EXTRACTED RECORDS:
┌──
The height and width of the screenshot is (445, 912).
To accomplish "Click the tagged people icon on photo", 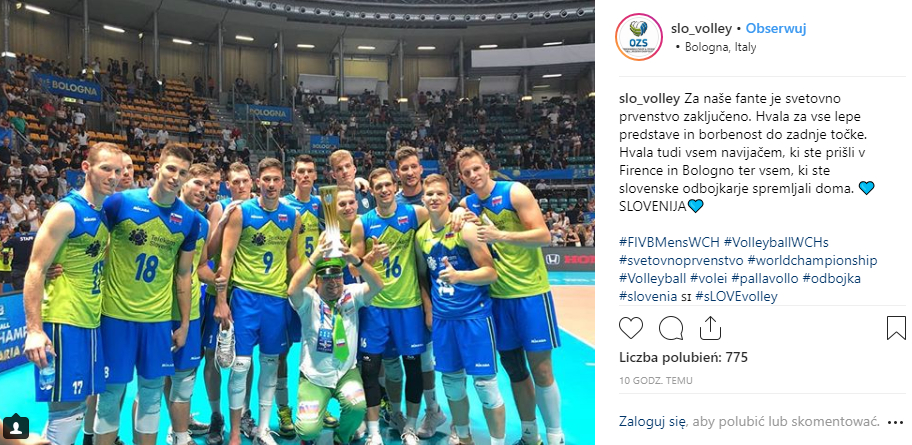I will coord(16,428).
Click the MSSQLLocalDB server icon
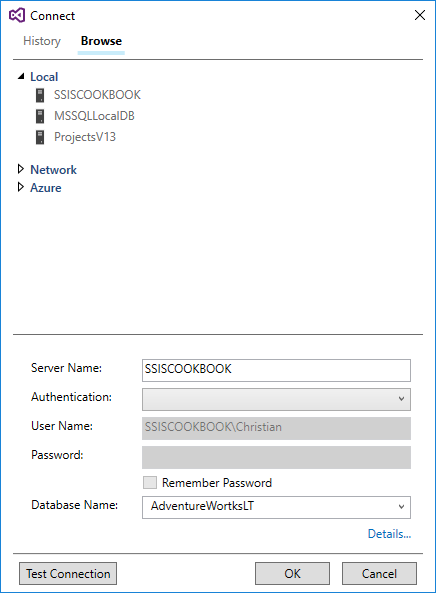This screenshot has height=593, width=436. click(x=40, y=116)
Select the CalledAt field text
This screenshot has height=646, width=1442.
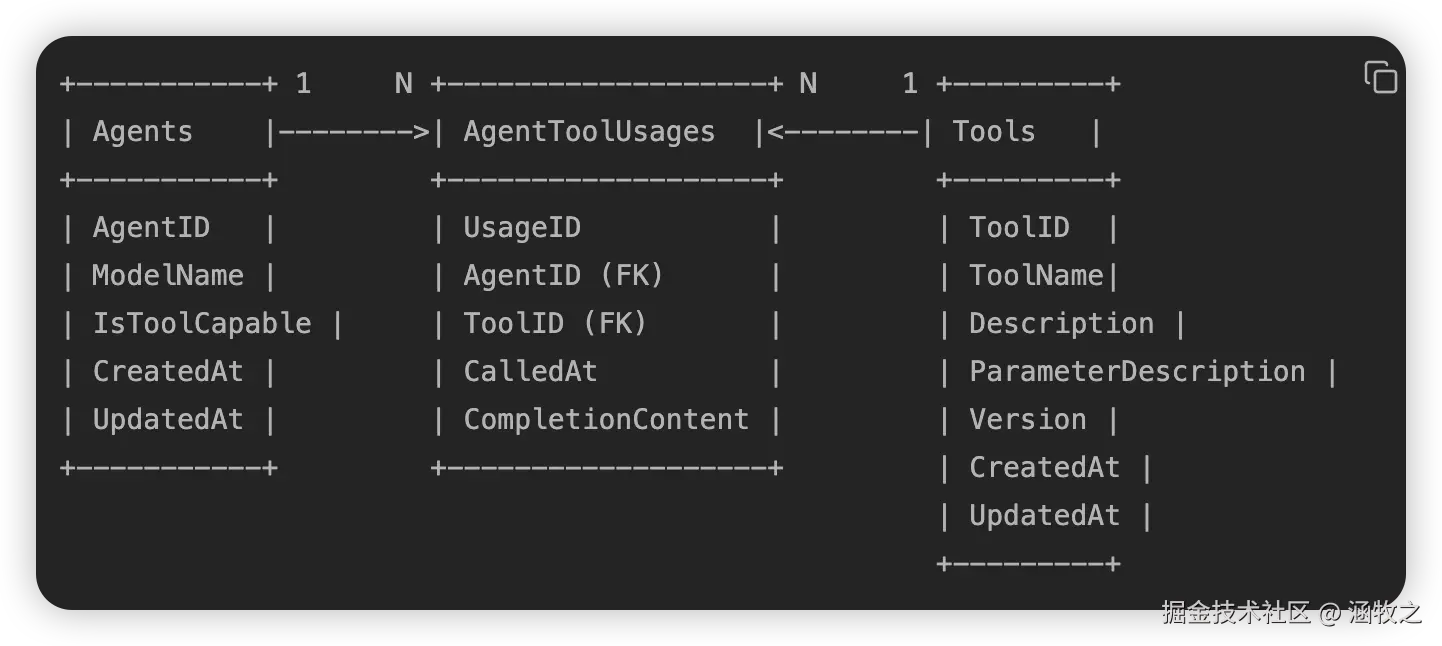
└──
┌──
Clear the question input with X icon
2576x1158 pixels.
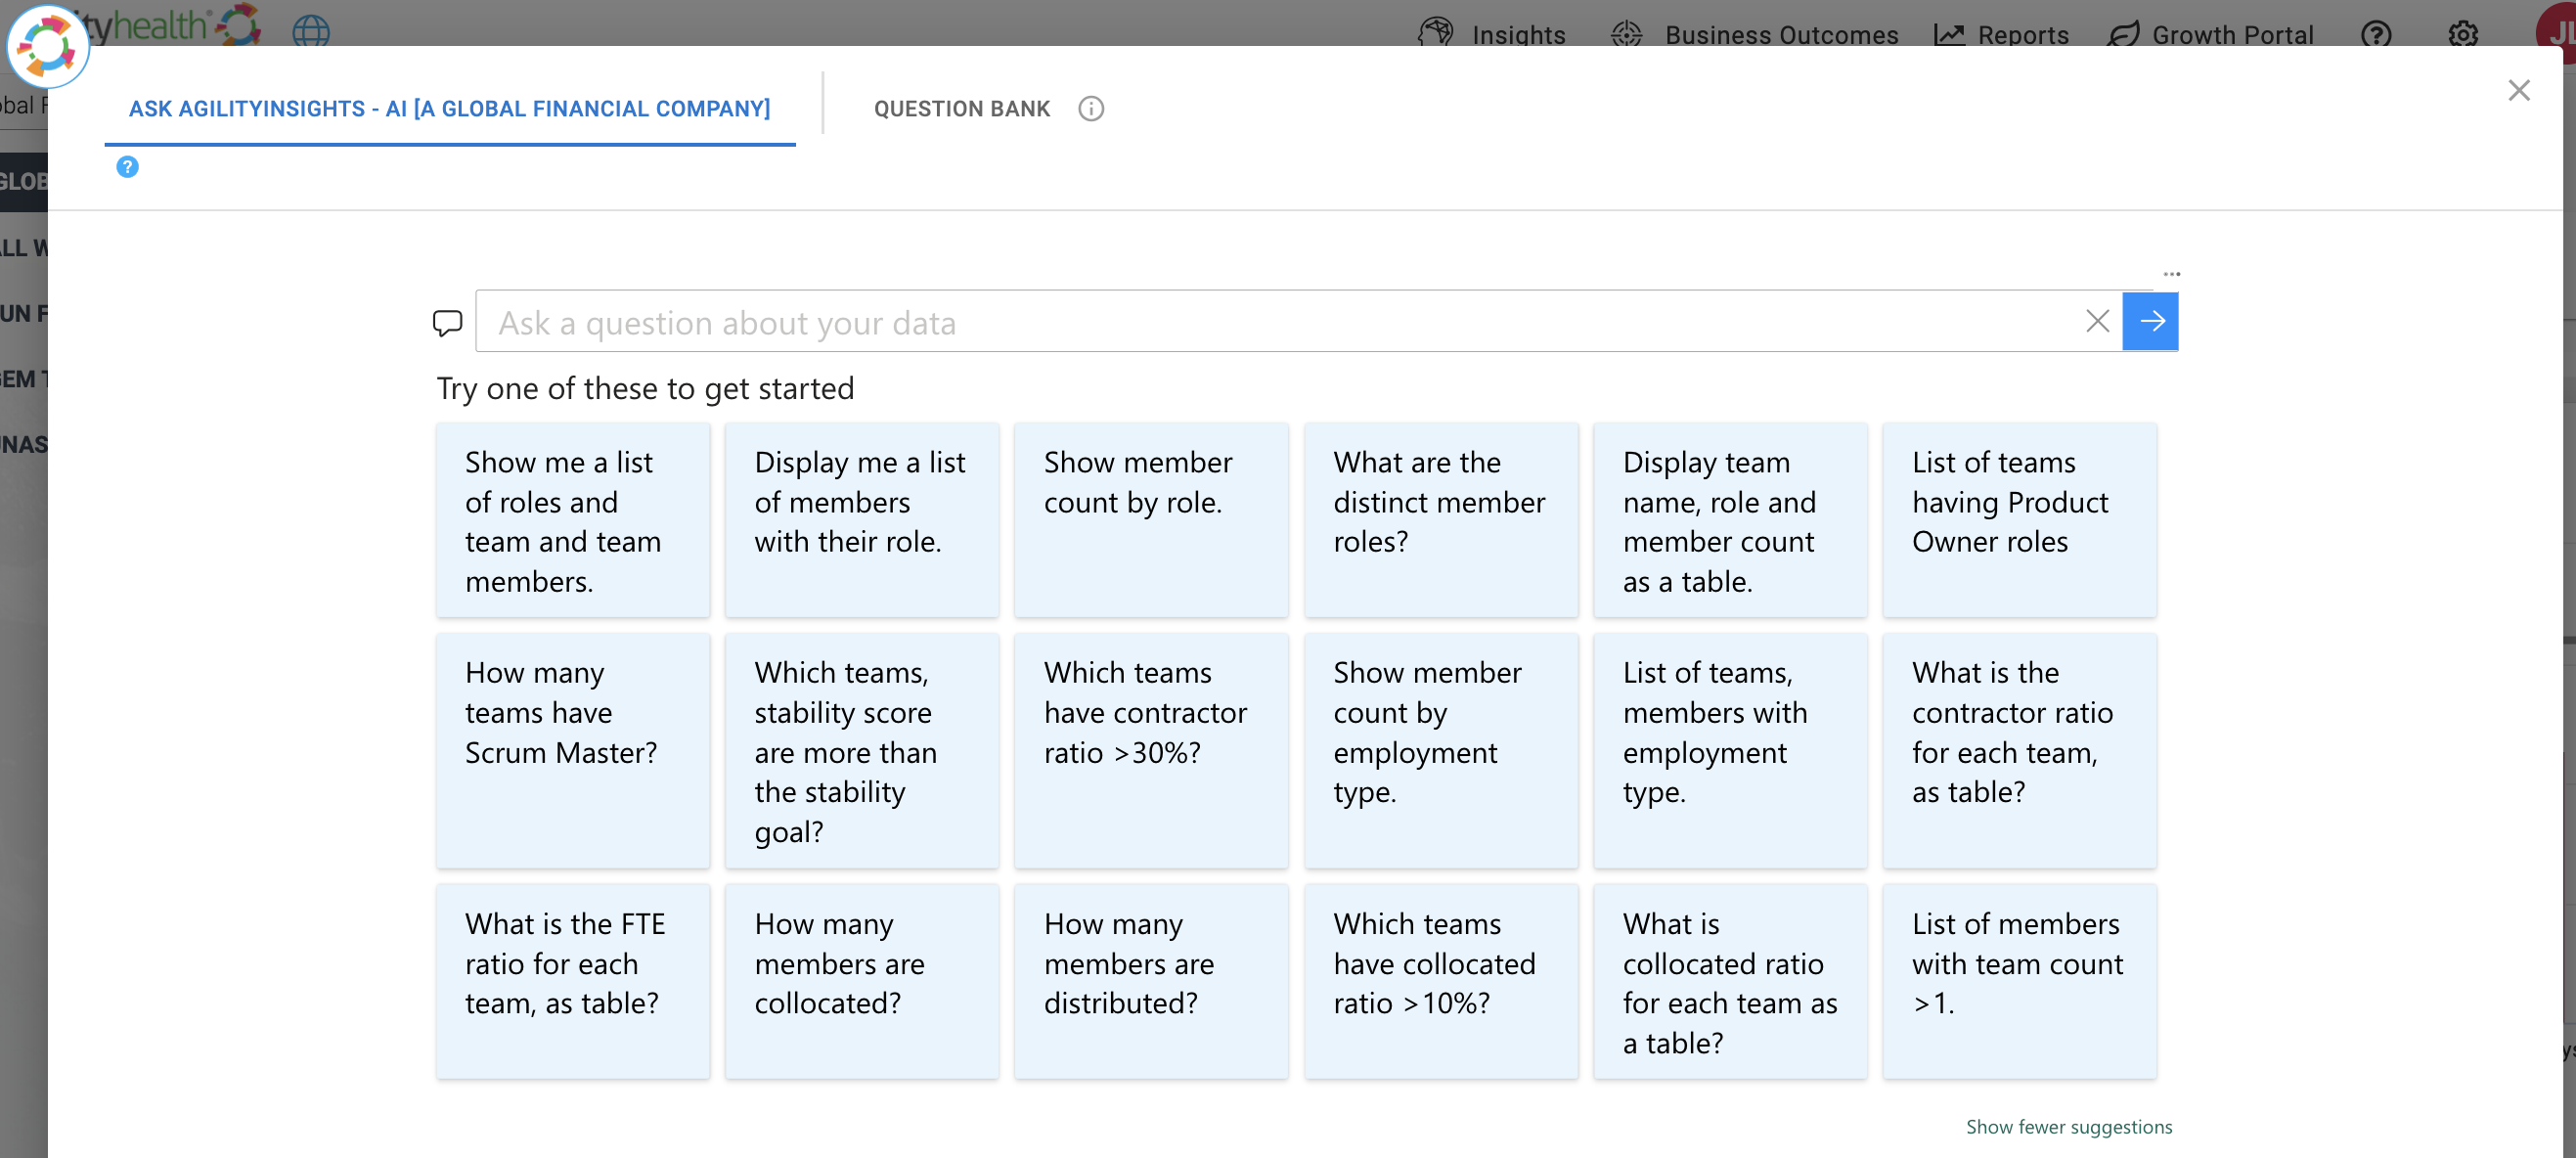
└──
GIVEN REQUEST: Copy the listing lines verbatim, starting at the line containing "Select the CalledAt field text" and ending at the line containing "This screenshot has height=646, width=1442.".

ANSWER IN FULL:
Select the CalledAt field text
This screenshot has height=646, width=1442.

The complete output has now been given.